Review

James Blackshaw, The Glass Bead Game

Blackshaw goes from innovative guitarist to full-fledged composer in one leap

James Blackshaw once made Michael Gira cry. Not by sucker-punching the poor guy. It was something much simpler: Blackshaw reduced the former Swan frontman — a menacing presence even as he eclipses AARP eligibility — to tears through nothing but a finger-picked acoustic and minimal, melancholic chords. It's easy to understand why. As Gira wrote in a press release celebrating Blackshaw's signing to his Young God imprint, the widely-acclaimed 12-string maestro writes "absolutely beautiful and spellbinding music," a growing catalogue of richly-textured, deftly-delivered cuts that pull at your heartstrings like a child yanking a mother's coat.

A natural extension of last year's Litany of Echoes LP and his Brethren of the Free Spirit side project with Jozef Van Wissem, The Glass Bead Game furthers Blackshaw's development as a skilled musician and a modern-day composer — the kind that's able to reel in concert halls and "the kids." Skip to any song on here, really, and you'll be at a loss to describe it as anything less than "mesmerizing." The trick is in how quickly Blackshaw's able to get our attention, whether it's through tenderized piano melodies and swoon-worthy strings ("Fix") or a towering triumph like the appropriately titled 18 minutes of "Arc."

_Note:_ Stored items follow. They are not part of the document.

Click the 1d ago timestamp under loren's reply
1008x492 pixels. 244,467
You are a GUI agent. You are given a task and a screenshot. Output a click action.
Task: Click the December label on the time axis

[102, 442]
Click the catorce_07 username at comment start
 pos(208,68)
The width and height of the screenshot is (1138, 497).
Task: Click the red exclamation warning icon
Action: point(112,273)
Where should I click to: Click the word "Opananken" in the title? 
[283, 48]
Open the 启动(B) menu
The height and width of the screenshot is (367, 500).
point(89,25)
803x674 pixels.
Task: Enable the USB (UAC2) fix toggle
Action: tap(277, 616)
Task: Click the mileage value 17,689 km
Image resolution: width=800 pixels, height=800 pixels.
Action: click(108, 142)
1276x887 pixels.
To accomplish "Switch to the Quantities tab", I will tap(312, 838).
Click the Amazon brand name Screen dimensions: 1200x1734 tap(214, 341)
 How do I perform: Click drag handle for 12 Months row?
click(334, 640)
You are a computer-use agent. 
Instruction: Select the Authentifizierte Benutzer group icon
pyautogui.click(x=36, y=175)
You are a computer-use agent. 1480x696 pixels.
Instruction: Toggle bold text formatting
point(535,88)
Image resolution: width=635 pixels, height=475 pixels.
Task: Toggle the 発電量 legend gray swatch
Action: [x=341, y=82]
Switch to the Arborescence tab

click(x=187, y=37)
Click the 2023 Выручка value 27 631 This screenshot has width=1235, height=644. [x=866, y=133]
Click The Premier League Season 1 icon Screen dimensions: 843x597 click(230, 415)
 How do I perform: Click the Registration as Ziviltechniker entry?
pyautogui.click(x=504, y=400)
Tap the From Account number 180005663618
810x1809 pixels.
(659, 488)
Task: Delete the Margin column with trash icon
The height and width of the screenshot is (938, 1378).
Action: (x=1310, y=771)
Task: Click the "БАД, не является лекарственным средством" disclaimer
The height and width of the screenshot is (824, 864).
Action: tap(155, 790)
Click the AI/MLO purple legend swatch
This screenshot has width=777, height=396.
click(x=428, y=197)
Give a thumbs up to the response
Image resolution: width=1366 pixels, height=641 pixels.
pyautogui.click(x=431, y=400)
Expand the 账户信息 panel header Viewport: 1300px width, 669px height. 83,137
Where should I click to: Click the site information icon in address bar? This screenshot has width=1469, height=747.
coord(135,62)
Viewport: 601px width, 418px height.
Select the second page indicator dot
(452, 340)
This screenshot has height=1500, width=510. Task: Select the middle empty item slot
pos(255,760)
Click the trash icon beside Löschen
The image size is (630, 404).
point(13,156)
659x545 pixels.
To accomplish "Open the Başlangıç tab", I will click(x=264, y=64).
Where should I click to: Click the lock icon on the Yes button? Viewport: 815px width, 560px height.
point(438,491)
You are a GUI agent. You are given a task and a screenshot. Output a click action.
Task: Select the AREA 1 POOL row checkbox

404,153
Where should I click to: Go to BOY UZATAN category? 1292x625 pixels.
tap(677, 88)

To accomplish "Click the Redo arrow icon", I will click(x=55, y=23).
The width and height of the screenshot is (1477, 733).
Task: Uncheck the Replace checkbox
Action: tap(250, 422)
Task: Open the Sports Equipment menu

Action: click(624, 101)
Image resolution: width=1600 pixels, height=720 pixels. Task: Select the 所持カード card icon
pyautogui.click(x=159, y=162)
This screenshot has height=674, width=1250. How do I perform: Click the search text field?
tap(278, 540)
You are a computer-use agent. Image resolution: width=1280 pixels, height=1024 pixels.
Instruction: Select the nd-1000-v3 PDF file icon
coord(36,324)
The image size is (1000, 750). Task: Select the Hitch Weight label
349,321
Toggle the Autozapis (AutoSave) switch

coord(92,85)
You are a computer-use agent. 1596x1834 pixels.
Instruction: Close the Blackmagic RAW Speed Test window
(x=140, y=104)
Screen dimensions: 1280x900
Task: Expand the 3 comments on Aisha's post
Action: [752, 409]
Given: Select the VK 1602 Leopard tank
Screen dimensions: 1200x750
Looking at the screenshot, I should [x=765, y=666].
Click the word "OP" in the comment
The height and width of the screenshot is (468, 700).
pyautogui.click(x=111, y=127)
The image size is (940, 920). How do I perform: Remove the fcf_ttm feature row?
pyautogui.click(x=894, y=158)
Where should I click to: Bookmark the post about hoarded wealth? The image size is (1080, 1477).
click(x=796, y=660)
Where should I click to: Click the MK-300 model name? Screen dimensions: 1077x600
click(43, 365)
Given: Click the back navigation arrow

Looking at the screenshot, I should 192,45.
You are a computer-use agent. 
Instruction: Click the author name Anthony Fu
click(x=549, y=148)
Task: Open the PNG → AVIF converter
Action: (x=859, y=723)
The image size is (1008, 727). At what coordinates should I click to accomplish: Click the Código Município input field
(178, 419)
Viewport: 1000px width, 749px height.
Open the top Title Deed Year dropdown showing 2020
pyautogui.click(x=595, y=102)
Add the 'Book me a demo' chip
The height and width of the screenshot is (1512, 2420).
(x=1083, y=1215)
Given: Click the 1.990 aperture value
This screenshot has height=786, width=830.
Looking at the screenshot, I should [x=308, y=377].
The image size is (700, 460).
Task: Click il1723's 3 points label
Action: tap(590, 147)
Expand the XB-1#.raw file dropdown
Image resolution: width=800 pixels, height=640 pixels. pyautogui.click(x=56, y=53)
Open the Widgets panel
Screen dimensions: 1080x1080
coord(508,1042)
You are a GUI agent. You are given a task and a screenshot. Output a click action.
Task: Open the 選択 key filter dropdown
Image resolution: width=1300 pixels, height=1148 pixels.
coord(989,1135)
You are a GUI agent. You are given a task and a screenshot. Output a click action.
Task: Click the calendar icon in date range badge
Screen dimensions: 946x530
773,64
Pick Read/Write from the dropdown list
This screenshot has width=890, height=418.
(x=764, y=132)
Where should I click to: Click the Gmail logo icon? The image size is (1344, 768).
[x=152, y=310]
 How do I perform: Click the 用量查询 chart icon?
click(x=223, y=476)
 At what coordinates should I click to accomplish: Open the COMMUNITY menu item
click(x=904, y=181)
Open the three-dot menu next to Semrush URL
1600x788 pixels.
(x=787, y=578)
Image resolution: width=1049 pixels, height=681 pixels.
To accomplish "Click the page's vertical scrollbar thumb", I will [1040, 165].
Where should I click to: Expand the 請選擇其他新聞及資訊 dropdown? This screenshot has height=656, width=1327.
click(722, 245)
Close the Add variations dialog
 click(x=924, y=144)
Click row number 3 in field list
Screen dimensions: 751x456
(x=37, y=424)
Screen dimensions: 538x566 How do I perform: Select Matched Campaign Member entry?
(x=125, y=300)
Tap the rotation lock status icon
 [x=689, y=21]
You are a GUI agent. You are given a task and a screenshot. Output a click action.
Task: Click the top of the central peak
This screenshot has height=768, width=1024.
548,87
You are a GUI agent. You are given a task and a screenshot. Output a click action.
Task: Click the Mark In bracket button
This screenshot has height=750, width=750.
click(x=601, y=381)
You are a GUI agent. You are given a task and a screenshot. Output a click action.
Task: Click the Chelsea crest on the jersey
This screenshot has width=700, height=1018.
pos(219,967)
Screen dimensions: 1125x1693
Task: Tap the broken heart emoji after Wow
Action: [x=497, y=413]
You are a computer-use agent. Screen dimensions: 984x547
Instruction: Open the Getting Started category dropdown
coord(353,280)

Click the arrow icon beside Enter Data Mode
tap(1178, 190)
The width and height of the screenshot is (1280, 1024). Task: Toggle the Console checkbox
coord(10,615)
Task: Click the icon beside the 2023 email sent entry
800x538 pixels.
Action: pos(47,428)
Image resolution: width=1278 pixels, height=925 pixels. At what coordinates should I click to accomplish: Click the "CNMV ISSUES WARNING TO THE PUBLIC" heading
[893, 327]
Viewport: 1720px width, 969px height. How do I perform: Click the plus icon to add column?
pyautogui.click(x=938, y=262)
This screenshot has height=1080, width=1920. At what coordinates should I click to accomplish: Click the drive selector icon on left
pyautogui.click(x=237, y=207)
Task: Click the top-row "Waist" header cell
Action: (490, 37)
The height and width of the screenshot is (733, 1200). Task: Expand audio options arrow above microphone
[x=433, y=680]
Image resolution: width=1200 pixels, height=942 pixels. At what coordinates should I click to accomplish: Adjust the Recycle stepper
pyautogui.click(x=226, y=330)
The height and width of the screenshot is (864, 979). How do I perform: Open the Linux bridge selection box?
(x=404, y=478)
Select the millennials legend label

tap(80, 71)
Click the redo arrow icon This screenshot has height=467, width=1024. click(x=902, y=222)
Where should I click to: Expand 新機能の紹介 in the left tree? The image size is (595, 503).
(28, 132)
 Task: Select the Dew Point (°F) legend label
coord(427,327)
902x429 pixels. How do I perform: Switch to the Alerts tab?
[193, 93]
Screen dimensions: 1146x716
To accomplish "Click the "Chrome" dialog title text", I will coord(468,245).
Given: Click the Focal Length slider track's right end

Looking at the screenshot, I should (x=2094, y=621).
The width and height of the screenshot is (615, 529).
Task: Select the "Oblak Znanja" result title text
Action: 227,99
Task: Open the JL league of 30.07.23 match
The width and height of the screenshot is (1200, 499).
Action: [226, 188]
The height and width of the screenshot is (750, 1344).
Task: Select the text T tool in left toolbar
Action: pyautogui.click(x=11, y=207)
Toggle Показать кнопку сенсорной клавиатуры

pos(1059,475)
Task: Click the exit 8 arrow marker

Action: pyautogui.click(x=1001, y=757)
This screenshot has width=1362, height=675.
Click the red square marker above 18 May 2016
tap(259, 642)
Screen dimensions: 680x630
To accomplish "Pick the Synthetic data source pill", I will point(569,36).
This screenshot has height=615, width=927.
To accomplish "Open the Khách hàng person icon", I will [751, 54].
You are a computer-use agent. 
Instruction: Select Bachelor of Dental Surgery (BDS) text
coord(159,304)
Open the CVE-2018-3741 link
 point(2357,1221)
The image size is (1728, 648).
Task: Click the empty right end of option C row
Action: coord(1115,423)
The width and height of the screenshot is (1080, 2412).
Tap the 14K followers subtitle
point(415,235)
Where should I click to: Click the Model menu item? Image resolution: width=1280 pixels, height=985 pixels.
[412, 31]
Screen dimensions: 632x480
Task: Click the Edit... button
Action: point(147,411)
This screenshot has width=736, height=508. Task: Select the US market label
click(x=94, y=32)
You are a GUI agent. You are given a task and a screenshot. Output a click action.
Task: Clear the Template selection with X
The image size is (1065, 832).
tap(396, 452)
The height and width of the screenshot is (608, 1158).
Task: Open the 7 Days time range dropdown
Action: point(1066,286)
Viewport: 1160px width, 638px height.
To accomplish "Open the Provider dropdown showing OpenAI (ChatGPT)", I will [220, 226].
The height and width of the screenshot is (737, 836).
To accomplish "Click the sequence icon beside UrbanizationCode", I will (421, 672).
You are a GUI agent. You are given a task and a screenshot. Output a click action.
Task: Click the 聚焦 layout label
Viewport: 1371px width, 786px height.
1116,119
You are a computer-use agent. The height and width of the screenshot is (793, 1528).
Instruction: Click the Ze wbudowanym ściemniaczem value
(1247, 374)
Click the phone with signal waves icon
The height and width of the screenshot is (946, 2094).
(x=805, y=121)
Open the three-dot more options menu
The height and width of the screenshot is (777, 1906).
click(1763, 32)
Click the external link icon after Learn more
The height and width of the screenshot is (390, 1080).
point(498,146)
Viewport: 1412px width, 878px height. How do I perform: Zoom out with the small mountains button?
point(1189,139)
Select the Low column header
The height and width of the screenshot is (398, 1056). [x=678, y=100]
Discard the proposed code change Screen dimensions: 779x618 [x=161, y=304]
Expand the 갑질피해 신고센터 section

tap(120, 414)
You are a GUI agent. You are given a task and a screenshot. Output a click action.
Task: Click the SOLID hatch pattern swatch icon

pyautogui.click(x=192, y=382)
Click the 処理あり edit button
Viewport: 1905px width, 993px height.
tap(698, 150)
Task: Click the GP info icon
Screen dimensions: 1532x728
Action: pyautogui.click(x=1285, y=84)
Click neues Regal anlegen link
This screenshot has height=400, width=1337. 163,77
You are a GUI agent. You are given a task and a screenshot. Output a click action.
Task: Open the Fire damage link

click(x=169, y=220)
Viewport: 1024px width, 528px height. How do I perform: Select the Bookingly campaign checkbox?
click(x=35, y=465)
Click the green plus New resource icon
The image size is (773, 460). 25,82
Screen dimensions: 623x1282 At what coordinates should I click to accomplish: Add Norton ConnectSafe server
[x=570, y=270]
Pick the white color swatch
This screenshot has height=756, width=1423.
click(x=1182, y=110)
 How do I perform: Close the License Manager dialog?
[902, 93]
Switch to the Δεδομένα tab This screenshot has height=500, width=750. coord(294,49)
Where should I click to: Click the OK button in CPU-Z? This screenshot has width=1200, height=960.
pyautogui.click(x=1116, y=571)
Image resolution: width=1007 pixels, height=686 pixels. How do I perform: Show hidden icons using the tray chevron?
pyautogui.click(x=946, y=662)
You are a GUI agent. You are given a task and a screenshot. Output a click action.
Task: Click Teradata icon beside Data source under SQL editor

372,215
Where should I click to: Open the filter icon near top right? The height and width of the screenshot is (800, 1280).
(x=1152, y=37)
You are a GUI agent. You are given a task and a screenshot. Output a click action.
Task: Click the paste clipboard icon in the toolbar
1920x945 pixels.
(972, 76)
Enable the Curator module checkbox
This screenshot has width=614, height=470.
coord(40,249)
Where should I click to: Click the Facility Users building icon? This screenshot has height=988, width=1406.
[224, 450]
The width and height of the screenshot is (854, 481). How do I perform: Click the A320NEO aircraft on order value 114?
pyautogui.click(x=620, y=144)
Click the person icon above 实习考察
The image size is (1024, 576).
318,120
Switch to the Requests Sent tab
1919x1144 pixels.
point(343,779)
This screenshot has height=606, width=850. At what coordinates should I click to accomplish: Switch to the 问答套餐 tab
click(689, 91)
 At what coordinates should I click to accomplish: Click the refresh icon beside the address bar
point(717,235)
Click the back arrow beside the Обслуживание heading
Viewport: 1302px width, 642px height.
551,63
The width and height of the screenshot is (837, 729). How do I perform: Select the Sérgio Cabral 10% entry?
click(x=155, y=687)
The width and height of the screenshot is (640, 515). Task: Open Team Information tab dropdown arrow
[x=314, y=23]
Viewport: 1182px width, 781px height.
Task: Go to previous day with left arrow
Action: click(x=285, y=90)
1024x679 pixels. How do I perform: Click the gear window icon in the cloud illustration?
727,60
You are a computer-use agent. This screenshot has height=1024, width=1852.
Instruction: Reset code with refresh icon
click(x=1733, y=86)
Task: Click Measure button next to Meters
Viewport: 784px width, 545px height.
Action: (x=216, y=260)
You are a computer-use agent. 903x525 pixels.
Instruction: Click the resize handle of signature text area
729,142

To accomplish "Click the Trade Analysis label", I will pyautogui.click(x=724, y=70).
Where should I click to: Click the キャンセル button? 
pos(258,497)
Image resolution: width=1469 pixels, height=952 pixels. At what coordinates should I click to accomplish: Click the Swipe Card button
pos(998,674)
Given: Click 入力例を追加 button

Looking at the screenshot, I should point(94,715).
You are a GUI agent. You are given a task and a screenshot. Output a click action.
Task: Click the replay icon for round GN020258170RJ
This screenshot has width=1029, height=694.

Guests include two Current 93 contributors (Joolie Wood, violin, clarinet, flute; John Contreras, cello) and a classically trained singer (Lavinia Blackwall, also of Directing Hand). Aside from adding some lovely, welcome touches to each track, they help nudge Blackshaw away from the Fahey comparisons and toward something downright orchestral. Keep an eye on this one; if Blackshaw wants to, and the right people hear him, he'll be writing sweeping, Oscar-nominated film scores in no time.